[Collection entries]
------------------------------

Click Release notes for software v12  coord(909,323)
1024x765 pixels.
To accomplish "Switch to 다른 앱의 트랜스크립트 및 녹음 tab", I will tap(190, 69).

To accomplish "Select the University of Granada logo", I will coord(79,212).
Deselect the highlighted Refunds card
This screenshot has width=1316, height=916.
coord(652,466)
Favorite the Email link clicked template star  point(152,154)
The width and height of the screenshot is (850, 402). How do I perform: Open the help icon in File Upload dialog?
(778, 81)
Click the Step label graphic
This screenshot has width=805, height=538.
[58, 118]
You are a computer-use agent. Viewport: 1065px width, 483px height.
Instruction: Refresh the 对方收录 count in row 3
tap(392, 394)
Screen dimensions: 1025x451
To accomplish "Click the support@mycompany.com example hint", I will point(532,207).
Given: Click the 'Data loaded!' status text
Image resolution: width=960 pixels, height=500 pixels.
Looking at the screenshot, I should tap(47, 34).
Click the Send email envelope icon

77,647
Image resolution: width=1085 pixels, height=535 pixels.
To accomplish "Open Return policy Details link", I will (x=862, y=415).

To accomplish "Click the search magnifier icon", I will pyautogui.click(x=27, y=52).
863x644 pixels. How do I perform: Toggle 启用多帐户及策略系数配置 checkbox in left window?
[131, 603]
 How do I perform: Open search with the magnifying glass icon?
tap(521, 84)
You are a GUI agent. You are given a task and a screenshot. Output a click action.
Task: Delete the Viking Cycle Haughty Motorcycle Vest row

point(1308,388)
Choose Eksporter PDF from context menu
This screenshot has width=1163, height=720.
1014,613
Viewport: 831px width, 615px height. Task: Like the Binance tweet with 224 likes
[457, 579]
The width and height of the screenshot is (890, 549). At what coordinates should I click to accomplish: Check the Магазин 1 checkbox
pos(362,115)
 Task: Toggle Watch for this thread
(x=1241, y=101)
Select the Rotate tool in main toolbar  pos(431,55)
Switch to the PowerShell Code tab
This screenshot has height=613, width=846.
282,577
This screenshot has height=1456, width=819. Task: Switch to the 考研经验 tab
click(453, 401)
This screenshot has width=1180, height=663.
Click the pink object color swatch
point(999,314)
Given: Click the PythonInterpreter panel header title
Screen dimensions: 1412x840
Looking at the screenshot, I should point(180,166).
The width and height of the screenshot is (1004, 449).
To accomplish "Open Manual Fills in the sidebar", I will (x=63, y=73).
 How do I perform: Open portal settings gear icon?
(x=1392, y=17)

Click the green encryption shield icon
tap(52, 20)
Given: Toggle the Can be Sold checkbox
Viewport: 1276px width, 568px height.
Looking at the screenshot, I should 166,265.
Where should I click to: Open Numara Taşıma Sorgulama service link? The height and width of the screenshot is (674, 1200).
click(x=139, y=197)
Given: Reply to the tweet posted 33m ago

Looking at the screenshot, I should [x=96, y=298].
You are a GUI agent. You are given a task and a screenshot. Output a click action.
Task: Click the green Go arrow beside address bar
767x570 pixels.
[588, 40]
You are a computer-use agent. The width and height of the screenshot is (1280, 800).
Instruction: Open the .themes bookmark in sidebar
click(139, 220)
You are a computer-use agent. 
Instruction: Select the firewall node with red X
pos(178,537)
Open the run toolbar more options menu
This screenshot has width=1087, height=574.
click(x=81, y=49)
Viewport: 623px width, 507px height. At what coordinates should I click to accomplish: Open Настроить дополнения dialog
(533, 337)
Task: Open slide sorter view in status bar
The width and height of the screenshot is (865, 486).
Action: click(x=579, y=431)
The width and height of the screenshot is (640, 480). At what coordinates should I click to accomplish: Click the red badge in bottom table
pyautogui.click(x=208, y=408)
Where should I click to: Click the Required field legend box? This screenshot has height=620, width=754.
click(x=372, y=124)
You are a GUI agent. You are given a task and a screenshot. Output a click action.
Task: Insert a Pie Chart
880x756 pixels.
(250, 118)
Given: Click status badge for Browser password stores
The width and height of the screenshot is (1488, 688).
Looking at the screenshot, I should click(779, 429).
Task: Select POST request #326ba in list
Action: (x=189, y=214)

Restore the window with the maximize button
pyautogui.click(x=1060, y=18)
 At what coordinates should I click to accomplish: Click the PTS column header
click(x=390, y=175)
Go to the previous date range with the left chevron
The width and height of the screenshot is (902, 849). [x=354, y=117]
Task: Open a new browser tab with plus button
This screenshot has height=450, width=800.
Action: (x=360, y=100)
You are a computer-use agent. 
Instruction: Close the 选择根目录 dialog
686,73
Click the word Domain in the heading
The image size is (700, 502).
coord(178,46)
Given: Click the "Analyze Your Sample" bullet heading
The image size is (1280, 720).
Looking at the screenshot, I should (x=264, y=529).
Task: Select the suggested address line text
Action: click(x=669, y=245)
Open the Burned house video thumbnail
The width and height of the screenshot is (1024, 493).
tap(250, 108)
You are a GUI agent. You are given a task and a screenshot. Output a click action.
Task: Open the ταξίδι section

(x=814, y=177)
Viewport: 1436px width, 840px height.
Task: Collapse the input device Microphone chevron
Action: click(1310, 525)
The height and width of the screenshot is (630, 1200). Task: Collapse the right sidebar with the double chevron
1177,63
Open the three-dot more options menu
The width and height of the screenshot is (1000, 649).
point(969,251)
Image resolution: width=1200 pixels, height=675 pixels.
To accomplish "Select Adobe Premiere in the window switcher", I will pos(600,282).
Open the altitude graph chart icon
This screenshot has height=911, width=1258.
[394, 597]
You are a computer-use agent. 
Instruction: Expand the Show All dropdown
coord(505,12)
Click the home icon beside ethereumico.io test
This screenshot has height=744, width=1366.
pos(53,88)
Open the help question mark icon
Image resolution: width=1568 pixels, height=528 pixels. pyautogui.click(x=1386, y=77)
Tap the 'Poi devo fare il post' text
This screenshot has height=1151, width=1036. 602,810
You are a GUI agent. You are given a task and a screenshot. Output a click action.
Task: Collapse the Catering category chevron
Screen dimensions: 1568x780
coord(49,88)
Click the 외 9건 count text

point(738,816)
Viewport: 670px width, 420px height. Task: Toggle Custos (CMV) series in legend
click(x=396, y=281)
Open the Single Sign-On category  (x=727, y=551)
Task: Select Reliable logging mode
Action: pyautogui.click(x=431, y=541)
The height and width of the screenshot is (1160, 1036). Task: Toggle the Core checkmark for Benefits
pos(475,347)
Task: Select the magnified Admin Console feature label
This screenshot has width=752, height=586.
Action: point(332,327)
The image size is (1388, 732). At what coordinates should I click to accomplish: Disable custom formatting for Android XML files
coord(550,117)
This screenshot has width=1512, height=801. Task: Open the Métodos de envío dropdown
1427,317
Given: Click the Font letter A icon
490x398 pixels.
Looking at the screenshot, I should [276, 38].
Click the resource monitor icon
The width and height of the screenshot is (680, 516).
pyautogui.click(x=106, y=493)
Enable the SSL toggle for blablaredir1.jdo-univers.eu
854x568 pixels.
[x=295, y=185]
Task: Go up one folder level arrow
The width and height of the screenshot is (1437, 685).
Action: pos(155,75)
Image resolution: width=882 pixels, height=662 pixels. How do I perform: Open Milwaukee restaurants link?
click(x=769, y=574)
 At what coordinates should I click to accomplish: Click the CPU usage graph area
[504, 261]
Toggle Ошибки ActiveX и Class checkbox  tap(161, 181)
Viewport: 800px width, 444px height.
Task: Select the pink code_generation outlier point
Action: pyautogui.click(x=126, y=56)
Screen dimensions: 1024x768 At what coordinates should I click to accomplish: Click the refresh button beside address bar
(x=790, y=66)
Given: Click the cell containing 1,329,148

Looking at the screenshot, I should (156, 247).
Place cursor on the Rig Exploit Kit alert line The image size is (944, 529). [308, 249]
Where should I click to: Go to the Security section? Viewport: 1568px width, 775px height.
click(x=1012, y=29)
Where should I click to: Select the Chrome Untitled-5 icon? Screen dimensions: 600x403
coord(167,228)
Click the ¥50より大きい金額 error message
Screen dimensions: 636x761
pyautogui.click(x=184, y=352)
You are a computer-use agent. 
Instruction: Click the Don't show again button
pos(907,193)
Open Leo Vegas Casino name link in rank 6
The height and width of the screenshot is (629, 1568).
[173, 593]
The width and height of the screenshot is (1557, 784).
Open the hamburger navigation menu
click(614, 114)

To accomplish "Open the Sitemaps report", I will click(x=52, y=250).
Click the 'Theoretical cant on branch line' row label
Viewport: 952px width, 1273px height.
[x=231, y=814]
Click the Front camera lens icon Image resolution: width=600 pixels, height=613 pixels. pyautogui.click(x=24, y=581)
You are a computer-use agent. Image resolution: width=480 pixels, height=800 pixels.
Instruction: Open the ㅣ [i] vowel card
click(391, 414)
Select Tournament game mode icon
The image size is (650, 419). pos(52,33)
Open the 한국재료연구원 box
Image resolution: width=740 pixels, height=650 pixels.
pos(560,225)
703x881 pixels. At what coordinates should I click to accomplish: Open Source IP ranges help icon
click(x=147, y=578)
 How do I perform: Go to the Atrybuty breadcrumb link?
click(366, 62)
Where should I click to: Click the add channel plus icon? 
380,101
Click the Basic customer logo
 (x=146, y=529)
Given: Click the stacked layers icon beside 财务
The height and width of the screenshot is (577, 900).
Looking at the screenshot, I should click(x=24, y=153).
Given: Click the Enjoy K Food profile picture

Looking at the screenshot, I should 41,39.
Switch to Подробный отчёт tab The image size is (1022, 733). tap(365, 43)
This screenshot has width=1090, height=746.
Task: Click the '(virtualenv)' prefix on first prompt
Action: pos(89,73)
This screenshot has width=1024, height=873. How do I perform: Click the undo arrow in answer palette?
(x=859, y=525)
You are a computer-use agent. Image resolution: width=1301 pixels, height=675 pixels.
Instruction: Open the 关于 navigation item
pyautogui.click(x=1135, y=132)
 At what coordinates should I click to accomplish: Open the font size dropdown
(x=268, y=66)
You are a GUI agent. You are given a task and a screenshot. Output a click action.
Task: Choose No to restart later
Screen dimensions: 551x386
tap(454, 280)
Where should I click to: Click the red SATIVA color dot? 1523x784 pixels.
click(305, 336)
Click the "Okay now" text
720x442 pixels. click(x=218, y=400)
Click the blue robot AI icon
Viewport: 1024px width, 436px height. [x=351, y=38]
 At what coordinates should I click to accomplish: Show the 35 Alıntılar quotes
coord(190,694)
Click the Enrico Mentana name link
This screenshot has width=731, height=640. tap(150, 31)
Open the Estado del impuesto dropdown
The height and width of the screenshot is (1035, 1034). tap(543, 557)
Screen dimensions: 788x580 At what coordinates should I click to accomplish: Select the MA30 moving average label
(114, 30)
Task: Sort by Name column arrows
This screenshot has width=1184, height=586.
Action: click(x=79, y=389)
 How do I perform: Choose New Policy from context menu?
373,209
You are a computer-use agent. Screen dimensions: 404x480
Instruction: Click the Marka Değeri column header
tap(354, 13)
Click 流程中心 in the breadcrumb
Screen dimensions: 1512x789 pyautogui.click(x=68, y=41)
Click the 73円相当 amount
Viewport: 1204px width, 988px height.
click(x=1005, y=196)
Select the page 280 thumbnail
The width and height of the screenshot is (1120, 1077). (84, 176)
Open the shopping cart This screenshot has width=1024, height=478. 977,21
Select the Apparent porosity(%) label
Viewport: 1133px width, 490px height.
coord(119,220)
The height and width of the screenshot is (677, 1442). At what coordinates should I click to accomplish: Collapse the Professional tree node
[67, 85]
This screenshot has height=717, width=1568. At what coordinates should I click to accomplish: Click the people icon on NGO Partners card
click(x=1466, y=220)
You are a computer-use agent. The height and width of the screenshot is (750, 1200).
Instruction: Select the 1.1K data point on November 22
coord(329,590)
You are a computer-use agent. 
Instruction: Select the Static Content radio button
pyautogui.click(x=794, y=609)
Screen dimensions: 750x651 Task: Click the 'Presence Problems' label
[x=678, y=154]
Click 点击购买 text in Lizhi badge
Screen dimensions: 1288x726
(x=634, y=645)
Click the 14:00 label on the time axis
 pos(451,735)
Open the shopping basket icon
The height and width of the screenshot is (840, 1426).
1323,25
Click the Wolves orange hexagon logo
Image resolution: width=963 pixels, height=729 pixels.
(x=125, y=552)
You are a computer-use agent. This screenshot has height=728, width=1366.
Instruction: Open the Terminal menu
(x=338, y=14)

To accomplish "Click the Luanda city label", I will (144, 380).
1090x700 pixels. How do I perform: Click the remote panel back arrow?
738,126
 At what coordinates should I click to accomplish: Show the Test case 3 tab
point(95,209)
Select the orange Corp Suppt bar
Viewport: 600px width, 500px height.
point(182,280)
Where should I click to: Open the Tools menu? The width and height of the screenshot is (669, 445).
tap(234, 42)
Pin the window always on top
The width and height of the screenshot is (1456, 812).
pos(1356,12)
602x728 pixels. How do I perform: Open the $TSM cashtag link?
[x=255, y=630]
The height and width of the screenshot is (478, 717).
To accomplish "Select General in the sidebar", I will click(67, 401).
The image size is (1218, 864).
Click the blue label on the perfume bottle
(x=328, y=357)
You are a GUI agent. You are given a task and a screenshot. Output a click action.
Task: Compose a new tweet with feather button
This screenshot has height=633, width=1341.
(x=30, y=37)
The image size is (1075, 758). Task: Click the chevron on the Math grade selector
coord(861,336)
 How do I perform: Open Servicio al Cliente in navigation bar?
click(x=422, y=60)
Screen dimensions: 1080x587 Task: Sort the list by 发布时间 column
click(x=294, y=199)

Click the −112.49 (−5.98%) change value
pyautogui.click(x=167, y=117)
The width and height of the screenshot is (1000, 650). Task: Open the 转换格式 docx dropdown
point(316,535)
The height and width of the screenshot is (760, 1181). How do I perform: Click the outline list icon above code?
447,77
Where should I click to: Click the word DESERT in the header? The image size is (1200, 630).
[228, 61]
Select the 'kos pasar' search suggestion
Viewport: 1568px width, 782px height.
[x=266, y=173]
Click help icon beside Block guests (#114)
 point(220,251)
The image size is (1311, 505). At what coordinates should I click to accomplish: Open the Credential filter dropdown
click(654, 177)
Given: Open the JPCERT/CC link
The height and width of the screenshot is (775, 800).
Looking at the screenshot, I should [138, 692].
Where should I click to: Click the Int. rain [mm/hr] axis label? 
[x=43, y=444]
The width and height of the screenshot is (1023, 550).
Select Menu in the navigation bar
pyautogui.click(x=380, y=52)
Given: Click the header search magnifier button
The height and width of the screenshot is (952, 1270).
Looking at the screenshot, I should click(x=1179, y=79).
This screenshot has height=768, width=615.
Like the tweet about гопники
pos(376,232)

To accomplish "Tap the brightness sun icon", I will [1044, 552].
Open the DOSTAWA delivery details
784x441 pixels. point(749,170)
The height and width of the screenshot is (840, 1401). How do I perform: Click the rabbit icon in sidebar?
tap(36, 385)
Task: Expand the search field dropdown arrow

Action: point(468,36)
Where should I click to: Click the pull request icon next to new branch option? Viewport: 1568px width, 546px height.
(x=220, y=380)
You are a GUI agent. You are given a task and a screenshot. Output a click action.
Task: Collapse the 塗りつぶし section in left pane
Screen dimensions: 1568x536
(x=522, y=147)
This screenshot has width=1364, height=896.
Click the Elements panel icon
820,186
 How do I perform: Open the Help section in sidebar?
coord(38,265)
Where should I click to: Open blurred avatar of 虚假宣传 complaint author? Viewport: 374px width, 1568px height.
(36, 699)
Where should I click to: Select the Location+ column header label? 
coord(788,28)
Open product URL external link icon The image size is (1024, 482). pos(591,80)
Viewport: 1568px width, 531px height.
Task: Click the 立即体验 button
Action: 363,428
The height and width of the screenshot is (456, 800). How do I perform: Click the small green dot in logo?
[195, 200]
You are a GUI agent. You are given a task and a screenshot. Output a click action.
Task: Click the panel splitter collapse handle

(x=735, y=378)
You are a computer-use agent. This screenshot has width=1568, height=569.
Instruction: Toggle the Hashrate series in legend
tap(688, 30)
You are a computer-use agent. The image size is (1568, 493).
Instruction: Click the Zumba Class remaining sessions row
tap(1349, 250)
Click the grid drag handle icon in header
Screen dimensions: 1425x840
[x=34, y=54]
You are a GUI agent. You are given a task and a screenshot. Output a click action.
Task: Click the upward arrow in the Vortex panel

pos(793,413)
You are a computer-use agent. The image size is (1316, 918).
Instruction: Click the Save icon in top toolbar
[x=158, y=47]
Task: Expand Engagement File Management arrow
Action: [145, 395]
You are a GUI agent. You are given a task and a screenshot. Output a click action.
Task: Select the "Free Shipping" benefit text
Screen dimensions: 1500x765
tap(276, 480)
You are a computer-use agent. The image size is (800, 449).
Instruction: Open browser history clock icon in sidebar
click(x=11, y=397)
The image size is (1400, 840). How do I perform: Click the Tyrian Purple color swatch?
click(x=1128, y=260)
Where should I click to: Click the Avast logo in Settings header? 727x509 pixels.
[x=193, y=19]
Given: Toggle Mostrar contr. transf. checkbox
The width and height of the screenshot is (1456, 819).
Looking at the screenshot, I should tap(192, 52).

------------------------------

[What you need to do]: Read the entries above, then pull out the lines that include "status".

[Answer area]:
Given: Click the 'Data loaded!' status text
Task: Open slide sorter view in status bar
Given: Click status badge for Browser password stores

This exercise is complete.